49- ME DORAY: La Loi fédérale
exige des assureurs qu’ils fassent connaître la loi et les mesures
qu’ils ont prises pour la respecter. L’entreprise doit notamment
publier sa politique du respect à la vie privée.
50- LIETTE PÉTELLE: Les
gens connaissent mieux la loi maintenant et l’ampleur des conséquences
de l’utilisation de renseignements confidentiels.

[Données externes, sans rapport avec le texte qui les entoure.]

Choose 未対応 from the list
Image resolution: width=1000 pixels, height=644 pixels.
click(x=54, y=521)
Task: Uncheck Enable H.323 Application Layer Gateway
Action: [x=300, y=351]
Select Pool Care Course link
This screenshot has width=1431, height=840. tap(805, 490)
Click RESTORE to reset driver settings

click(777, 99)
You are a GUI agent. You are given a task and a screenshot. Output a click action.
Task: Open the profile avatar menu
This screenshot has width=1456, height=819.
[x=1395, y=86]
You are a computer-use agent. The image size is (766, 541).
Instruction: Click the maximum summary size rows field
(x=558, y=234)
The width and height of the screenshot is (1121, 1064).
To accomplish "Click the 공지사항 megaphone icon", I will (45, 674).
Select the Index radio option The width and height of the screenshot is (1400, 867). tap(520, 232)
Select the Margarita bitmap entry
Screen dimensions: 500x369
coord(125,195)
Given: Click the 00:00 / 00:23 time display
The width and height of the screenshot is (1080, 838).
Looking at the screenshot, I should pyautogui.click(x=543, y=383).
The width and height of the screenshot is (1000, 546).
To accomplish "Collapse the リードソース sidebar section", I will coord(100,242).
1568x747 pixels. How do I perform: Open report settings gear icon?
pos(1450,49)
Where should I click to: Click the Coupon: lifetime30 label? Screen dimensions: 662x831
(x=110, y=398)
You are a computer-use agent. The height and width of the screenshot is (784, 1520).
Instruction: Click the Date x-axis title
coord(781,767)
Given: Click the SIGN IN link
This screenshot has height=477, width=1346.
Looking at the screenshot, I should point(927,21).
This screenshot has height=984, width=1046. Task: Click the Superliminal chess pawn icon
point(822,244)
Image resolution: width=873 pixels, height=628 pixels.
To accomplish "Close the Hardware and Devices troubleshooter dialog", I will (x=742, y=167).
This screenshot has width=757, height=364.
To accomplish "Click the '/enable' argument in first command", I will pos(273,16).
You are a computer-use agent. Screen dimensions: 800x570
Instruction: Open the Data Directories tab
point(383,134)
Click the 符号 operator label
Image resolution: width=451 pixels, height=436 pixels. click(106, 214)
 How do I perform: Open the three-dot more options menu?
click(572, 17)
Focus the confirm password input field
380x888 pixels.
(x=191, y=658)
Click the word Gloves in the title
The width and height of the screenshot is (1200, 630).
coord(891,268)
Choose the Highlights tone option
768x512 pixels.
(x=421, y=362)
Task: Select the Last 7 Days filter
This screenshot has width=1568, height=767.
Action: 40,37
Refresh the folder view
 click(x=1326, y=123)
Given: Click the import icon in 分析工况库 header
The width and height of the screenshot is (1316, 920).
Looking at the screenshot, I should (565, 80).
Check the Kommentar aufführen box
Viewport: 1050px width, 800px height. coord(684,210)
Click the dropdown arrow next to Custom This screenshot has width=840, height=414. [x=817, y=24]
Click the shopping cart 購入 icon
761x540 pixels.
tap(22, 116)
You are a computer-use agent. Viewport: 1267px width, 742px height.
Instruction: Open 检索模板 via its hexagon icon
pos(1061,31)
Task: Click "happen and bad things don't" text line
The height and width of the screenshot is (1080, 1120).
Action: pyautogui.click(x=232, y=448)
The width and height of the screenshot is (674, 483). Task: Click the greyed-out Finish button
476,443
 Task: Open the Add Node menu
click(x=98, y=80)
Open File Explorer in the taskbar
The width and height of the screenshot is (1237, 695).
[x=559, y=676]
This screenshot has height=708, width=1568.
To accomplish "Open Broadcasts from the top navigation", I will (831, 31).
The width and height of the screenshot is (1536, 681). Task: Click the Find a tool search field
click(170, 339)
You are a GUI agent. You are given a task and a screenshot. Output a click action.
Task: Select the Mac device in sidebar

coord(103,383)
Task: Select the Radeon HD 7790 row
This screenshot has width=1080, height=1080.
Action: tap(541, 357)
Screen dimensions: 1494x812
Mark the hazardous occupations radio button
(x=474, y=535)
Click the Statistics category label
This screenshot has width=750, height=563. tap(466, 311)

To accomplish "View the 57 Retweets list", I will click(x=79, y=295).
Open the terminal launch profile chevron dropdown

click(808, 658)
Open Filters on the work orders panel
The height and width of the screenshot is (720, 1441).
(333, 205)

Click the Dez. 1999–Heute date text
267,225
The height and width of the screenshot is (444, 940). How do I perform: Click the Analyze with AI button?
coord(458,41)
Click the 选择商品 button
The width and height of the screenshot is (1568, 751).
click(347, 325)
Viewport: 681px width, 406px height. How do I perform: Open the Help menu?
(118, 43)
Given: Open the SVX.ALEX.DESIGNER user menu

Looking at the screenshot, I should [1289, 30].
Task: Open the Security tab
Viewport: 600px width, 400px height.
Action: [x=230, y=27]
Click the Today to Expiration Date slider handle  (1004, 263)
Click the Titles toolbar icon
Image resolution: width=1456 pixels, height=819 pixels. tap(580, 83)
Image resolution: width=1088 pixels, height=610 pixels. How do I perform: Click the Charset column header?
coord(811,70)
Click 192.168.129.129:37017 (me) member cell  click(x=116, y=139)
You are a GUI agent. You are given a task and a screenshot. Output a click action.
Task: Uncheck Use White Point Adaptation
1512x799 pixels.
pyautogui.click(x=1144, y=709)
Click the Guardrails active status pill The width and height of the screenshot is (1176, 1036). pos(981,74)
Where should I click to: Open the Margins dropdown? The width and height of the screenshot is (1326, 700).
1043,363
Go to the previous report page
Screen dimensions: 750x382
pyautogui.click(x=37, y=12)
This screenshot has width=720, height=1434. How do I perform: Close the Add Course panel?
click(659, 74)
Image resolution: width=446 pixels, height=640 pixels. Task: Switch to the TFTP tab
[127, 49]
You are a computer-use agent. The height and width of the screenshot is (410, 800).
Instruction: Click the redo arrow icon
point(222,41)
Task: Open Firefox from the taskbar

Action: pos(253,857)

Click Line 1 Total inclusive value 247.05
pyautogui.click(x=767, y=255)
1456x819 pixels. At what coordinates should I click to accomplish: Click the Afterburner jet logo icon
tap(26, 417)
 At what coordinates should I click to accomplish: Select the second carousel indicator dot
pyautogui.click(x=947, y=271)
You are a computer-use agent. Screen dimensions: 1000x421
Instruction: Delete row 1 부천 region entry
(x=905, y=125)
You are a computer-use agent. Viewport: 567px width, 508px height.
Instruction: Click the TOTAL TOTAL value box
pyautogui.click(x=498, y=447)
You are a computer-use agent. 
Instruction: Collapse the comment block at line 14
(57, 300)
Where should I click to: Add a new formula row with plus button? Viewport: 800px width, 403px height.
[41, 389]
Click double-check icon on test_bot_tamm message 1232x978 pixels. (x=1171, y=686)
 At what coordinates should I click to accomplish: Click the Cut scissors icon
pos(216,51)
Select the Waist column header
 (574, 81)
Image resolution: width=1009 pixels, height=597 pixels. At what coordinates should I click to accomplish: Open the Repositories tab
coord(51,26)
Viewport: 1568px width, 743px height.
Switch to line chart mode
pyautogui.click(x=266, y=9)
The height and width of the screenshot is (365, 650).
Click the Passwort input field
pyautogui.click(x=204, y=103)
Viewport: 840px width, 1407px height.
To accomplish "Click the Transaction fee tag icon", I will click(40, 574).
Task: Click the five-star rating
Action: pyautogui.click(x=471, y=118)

51- CYRIL BENDAHAN: Ce n’est
pas parce nous avons l’autorisation de divulguer de l’information
signée par l’employé qu’il faut nécessairement
le faire. Ça dépend de la façon dont l’autorisation
a été exécutée.
52- JOHANNE POTVIN: Lorsqu’un
employé s’absente à plus long terme, le patron s’intéresse
à la date du retour au travail et si le retour sera régulier,
progressif ou modifié. Il n’est pas nécessaire pour lui
de connaître la raison de l’absence de l’employé. Même
si elle possède plus d’information, la personne en ressources humaines
ne doit rien divulguer.
53- JACQUES L’ESPÉRANCE: En
résumé, c’est généralement la Loi québécoise
qui s’applique au Québec. Normalement, l’employeur n’a
pas accès à des renseignements personnels sans le consentement
écrit de l’employé. Sans cette autorisation, l’assureur
ne doit pas divulguer les informations personnelles qu’il détient.